Do zatrzymania doszło na terenie powiatu żarskiego, tuż przed granicą z Niemcami. Jak ustalili pogranicznicy, mężczyzna brał udział w zorganizowanym procederze nielegalnego przekraczania granicy i świadomie pomagał Afgańczykom w próbie przedostania się na zachód Europy.
Volkswagen, którym podróżowało siedem osób, został zatrzymany do rutynowej kontroli drogowej. W trakcie czynności służbowych szybko okazało się, że pasażerowie nie mają żadnych dokumentów potwierdzających ich tożsamość ani legalność pobytu. Kierowca, obywatel Ukrainy, przyznał się do zarzutów i złożył wyjaśnienia. W wyniku postępowania sądowego został skazany na sześć miesięcy więzienia w zawieszeniu na dwa lata. Dodatkowo wydano wobec niego decyzję o zobowiązaniu do powrotu oraz pięcioletni zakaz wjazdu do strefy Schengen. Po zakończeniu procedur administracyjnych, został przekazany stronie ukraińskiej na przejściu granicznym.
Afgańscy migranci, których przewoził, zostali umieszczeni w strzeżonym ośrodku dla cudzoziemców, gdzie oczekują na zakończenie procedur powrotowych do kraju pochodzenia. Ich próba nielegalnego przekroczenia granicy zakończyła się zatrzymaniem, jednak los każdego z nich zostanie rozstrzygnięty indywidualnie w ramach obowiązujących przepisów prawa migracyjnego.
Zatrzymanie na pograniczu Polski i Niemiec to kolejny przypadek, który potwierdza, że odcinek zachodni jest intensywnie monitorowany przez służby graniczne. Rejon powiatu żarskiego, ze względu na swoje położenie, stał się w ostatnich miesiącach jednym z punktów tranzytowych wykorzystywanych przez przemytników ludzi. W wielu przypadkach osoby podejmujące się takiego transportu działają w ramach szerszych siatek przestępczych, a przewożeni migranci trafiają do Europy Zachodniej przez terytorium Polski, po przejściu szlaku przez Bałkany, Turcję lub Białoruś.

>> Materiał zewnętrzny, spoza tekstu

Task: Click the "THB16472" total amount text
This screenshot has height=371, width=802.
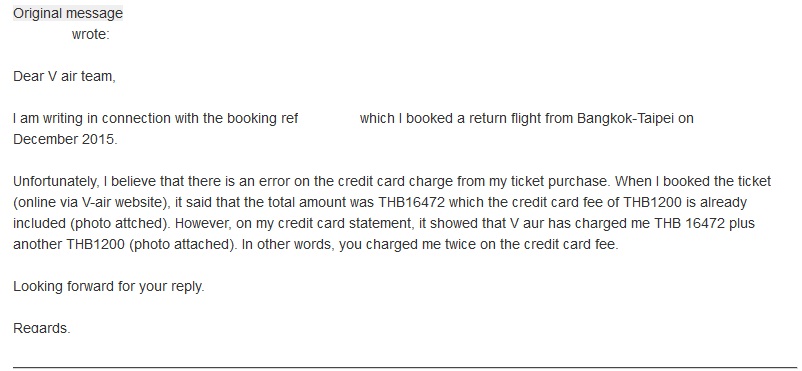Action: point(412,203)
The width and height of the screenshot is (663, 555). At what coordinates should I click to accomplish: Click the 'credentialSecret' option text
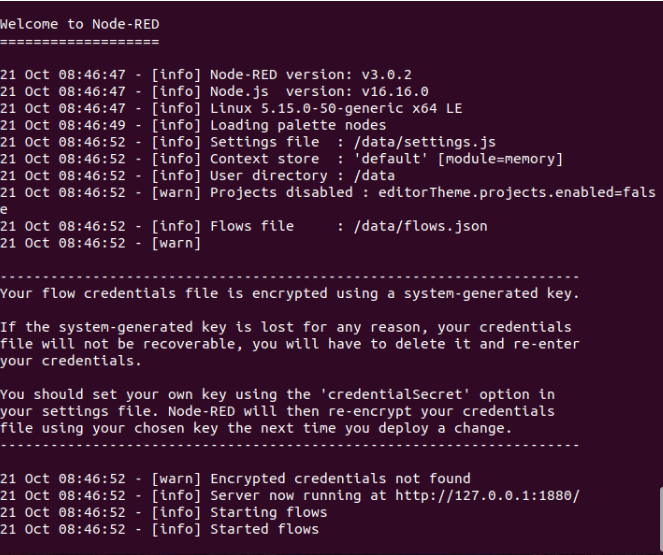click(x=395, y=394)
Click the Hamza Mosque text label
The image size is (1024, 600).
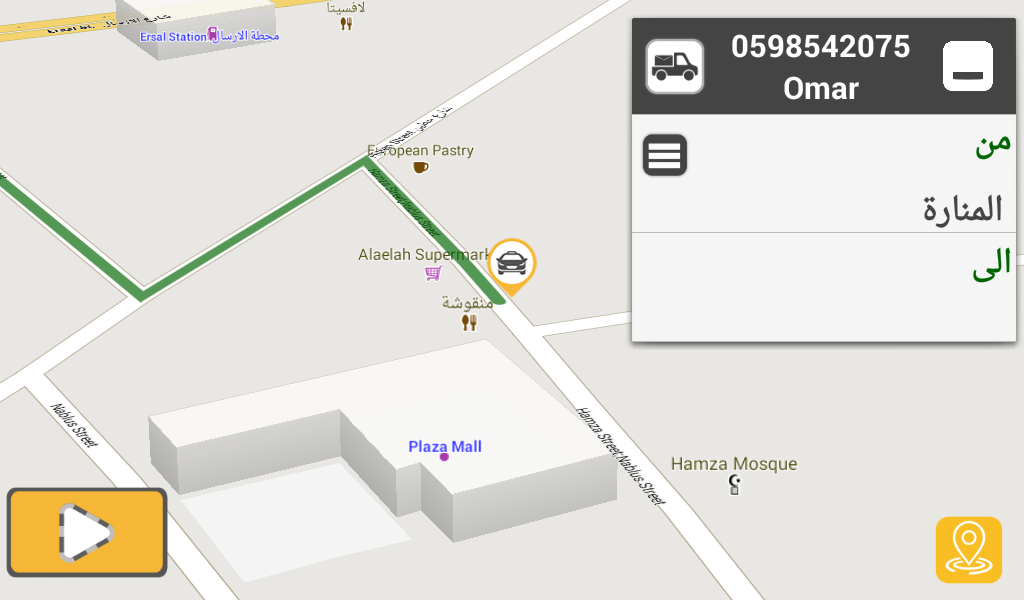[x=734, y=464]
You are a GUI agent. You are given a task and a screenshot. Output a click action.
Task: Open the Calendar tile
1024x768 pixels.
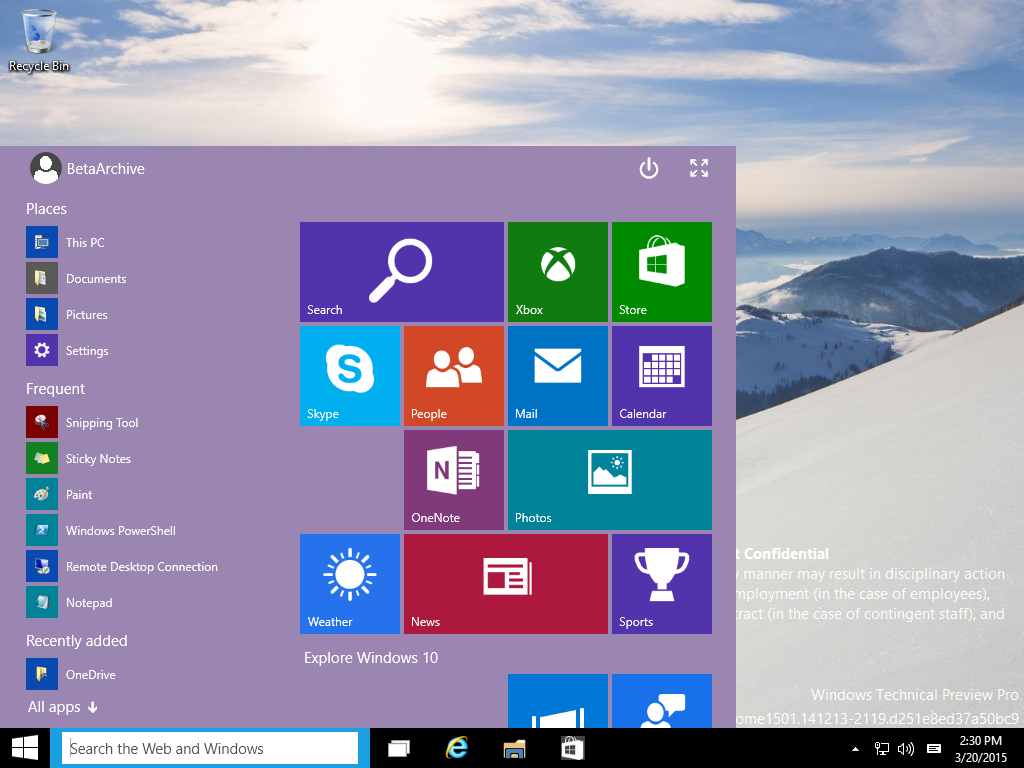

Sprawa z Tuplic pokazuje, że polska Straż Graniczna prowadzi skuteczne działania wykrywcze, a każda próba wykorzystania terytorium Polski jako kraju tranzytowego spotyka się z reakcją ze strony służb. Przypadek ukraińskiego kierowcy, który został warunkowo skazany i wydalony, ma też znaczenie prewencyjne — pokazuje, że udział w procederze przemytu ludzi, nawet na etapie transportu, pociąga za sobą konsekwencje karne i administracyjne.
Z kolei migranci, którzy nielegalnie przebywają na terytorium Polski, trafiają do ośrodków, gdzie przechodzą weryfikację i przygotowywane są wobec nich procedury powrotowe. Choć niektórzy z nich mogą ubiegać się o ochronę międzynarodową, większość zostaje objęta decyzją o powrocie do kraju pochodzenia, zwłaszcza jeśli wcześniej próbowali przekroczyć granicę w sposób nielegalny i nie posiadają dokumentów.
Na tle napiętej sytuacji migracyjnej w Europie, działania Straży Granicznej w Tuplicach są jednym z wielu przykładów walki z nielegalną migracją oraz przemytem ludzi. Służby graniczne wciąż apelują o czujność i współpracę społeczną, a także przypominają, że organizowanie nielegalnego przekroczenia granicy, niezależnie od narodowości czy motywacji, jest przestępstwem i będzie ścigane z całą stanowczością.